Thursday, November 10, 2005
BUDDY, CAN YOU SPARE A DIME? -- The major oil companies are expected to earn $96 billion in profits this year (that's a lot of cabbage) which probes the question: "What you gon' do with all that junk?"
I know, we'll throw a "Senate party" and invite in the media to talk about it.
GOUGE-GATE OIL PROBE: At a staged Senate hearing the oil giants defended their record $34 billion in summertime profits by saying Wall Street is twice as greedy. I think they even tried the O.J. Simpson defense saying they are "looking for the real killers." Exxon Mobil's veteran chief Lee Raymond flatly told a Senate hearing yesterday that "oil [profit] numbers are huge - because our industry is huge." -- and my wife needs to shop at Gucci.
"On an apples-to-apples comparison, we're in line with the average of all U.S. industries," he said. Is $96 billion the new average for company profits?
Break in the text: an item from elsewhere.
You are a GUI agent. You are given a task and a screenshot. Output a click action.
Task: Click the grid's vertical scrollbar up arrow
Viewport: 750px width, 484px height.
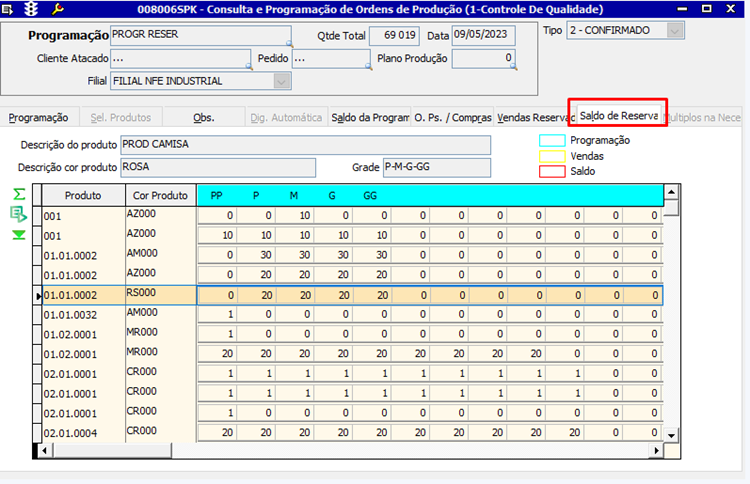(672, 191)

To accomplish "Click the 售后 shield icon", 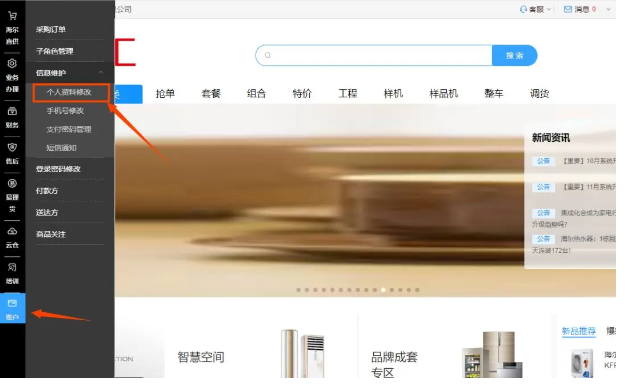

Oil lobbyists warned the Senators (most of which are already in their right pocket) in a veiled threat that a windfall tax most likely would disrupt exploration and gasoline refining, creating even higher prices and shortages.
"History teaches us that punitive measures, hastily crafted in reaction to short-term market fluctuations, will likely have unintended negative consequences," said Raymond.
TAX BREAK SURPRISE: the oil companies did admit they didn't need the $15 billion in tax breaks voted to them recently by Congress (but they didn't offer to give it back).
KEEPING UP APPEARANCES WITH THE HUNGRY-MAN: The main point that the best P.R. company can't overlook is how a tiny minority now owns the means of producing the kind of wealth that the oil industry generates while people go hungry, cannot find jobs and go without basic necessities like health care and adequate housing.
How about you try the "Bill Gates approach to wealth," and give back a few dollars to those that can't by.